▶ [Goal of the exercise] In the rheumatoid arthritis piece below, copy everything from "Are my challenges" down to "it will be.", swapping "pressure" for "urge".

▶ [Passage provided]
The Happy Ending Story and Rheumatoid Arthritis
Reason for not sharing my RA challenges
I think I do it because I care about them and I don’t want them to suffer along with me. I also think that I do it because when I state my actual reality, I have to have a much longer conversation about something that I have very little control over and I inevitably will hear well-meaning ideas that aren’t helpful.
I do it too because it feels good to state the fairytale out loud. “This will be a short hiccup, I’ll be better soon. I’ve handled this plenty of times before, I can do it again. My new medicine should kick in soon.” These words sound great when uttered even though we all know that they may or may not be true.
Are my challenges with RA "okay"?
Going through extended periods of time not feeling well is something we’ve all been through. This is another time where I feel the pressure to tell the people around me that it’s going to be okay, even though I don’t know that it will be.
What if I tell the truth about my RA?

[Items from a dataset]
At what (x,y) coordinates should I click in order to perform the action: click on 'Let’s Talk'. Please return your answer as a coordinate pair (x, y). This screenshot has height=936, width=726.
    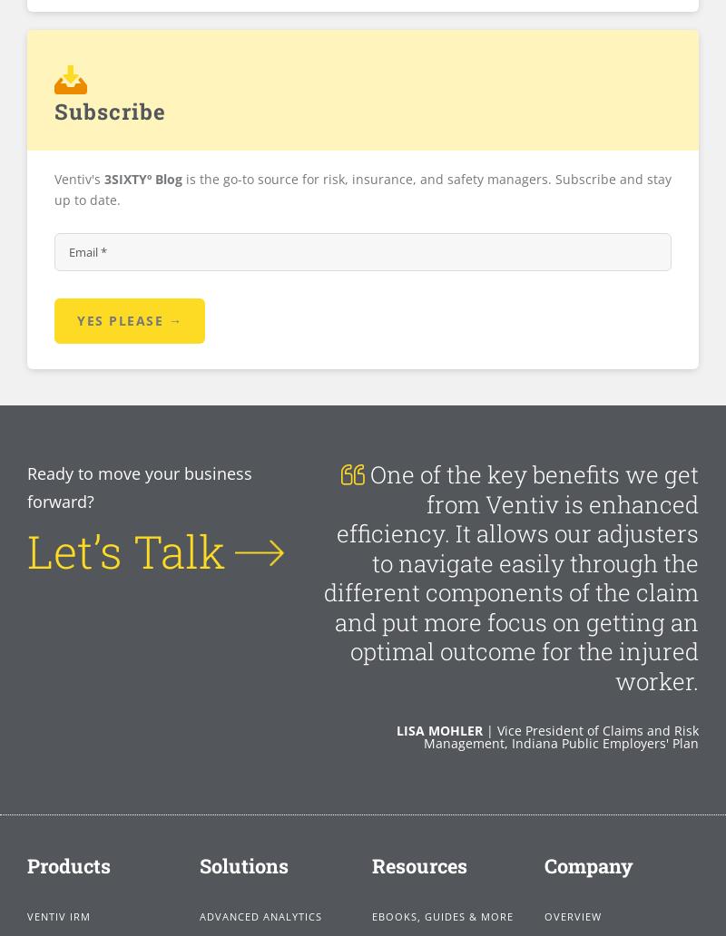
    Looking at the image, I should click on (27, 551).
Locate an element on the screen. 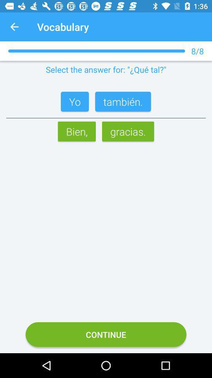 The image size is (212, 378). the app to the left of vocabulary app is located at coordinates (14, 27).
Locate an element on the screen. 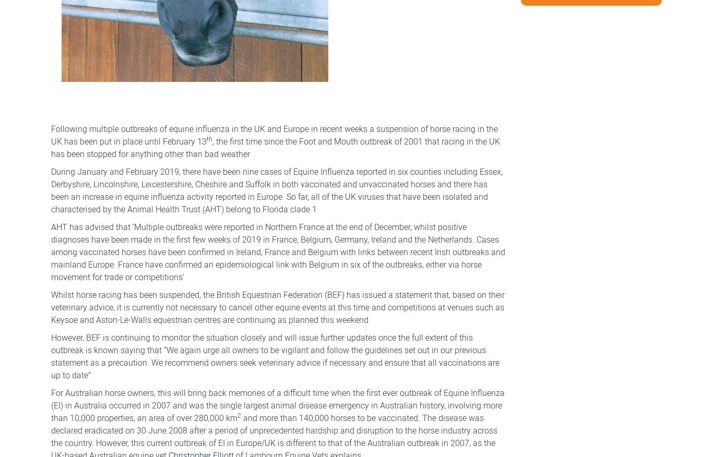 The image size is (713, 457). 'However, BEF is continuing to monitor the situation closely and will issue further updates once the full extent of this outbreak is known saying that “We again urge all owners to be vigilant and follow the guidelines set out in our previous statement as a precaution. We recommend owners seek veterinary advice if necessary and ensure that all vaccinations are up to date”' is located at coordinates (275, 355).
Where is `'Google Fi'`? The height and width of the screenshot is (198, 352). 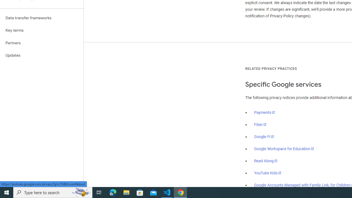
'Google Fi' is located at coordinates (264, 137).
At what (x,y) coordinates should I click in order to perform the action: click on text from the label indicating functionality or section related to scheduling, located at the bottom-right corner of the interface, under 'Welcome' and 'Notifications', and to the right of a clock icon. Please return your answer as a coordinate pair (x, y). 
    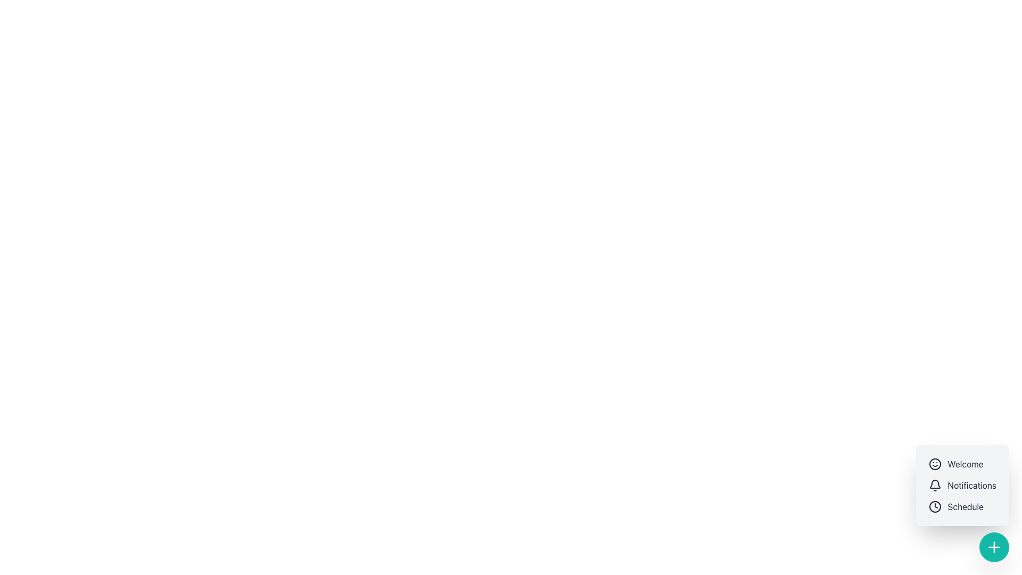
    Looking at the image, I should click on (965, 506).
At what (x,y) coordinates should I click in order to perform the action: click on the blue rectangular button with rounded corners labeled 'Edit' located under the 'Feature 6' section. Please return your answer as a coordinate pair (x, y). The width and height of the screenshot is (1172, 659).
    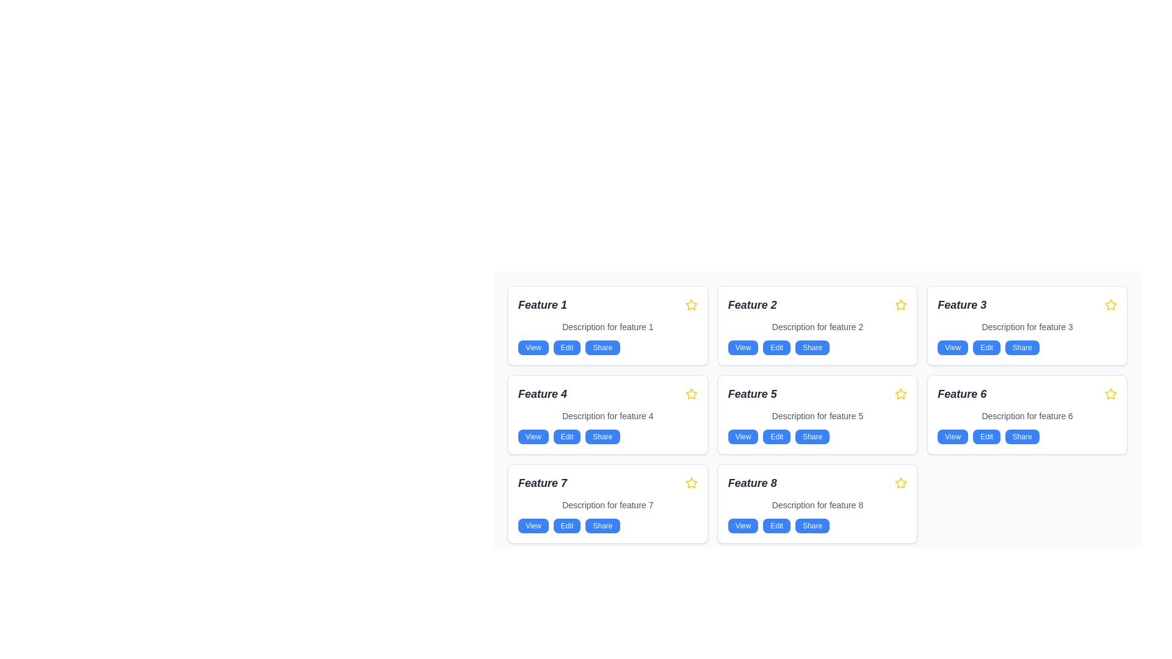
    Looking at the image, I should click on (986, 436).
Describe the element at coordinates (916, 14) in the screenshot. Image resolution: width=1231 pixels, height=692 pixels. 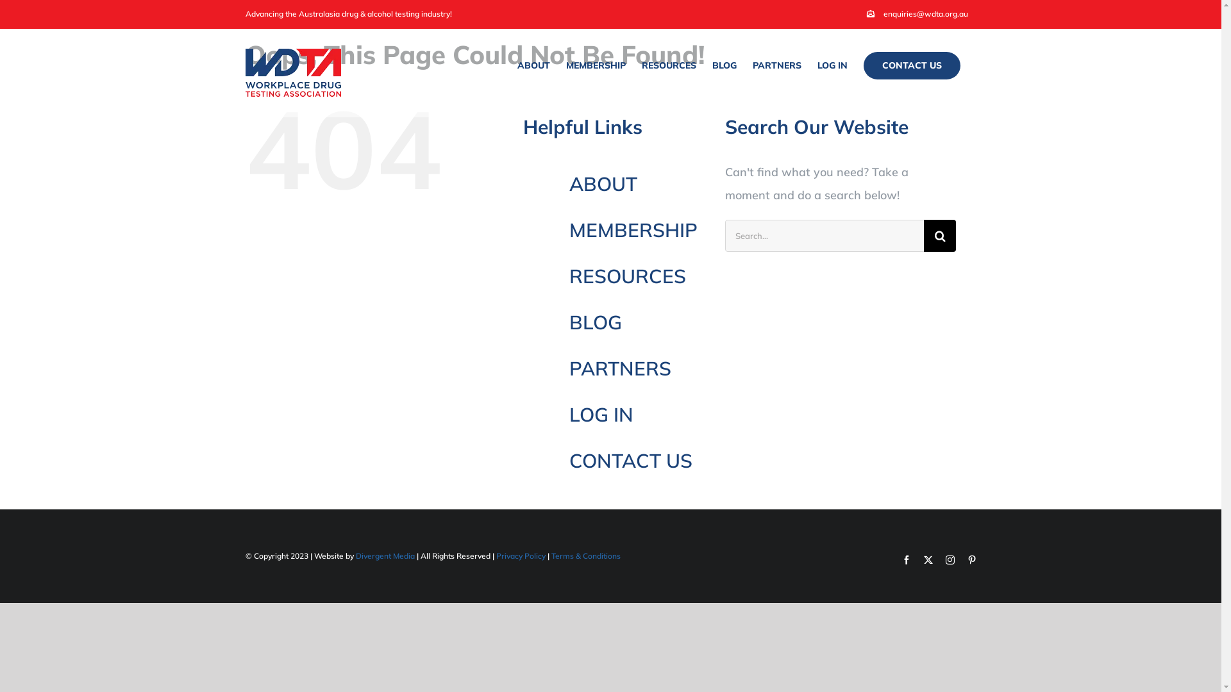
I see `'enquiries@wdta.org.au'` at that location.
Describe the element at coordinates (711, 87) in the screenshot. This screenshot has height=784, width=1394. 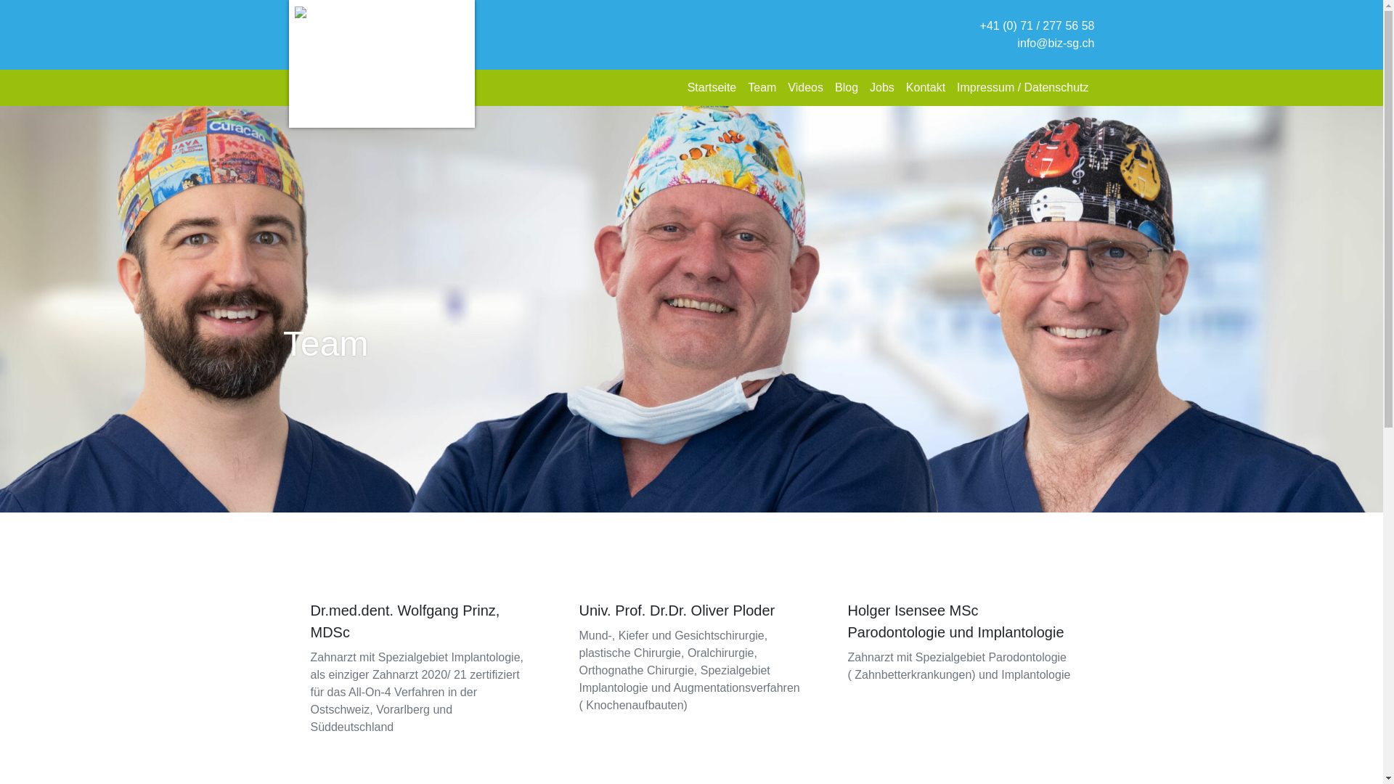
I see `'Startseite'` at that location.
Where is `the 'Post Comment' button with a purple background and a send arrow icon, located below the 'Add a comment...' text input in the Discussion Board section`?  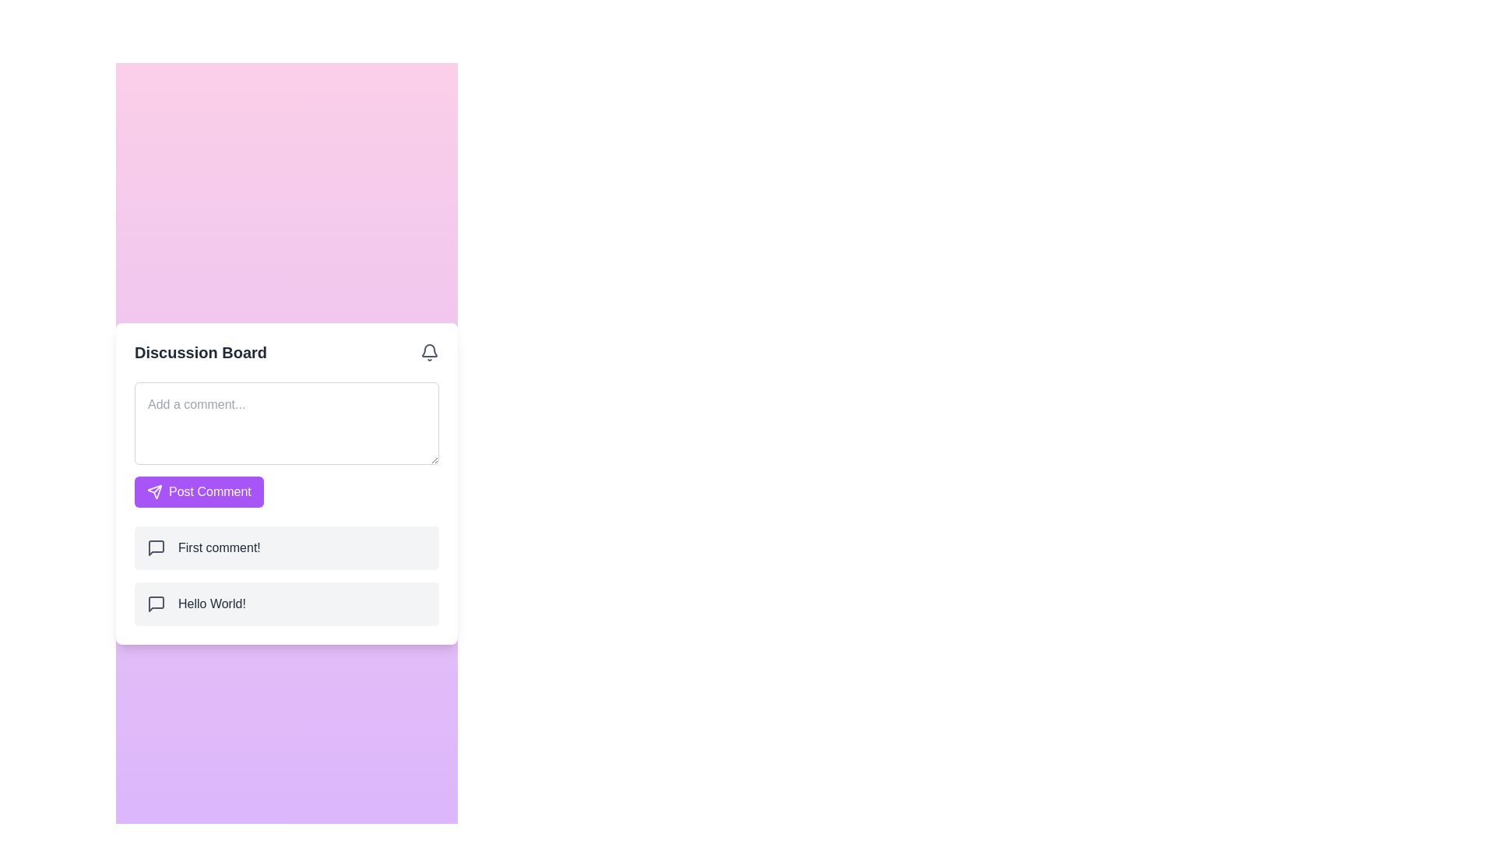 the 'Post Comment' button with a purple background and a send arrow icon, located below the 'Add a comment...' text input in the Discussion Board section is located at coordinates (198, 491).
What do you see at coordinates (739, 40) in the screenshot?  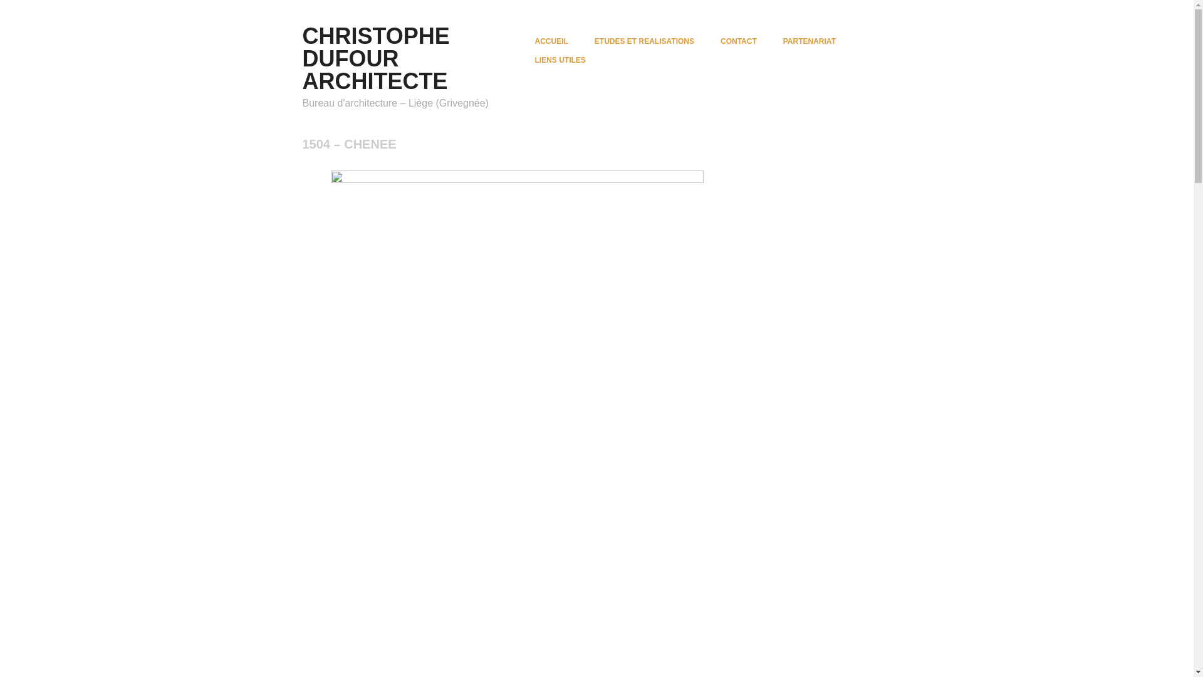 I see `'CONTACT'` at bounding box center [739, 40].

▶ [Result of this task]
Are my challenges with RA "okay"?
Going through extended periods of time not feeling well is something we’ve all been through. This is another time where I feel the urge to tell the people around me that it’s going to be okay, even though I don’t know that it will be.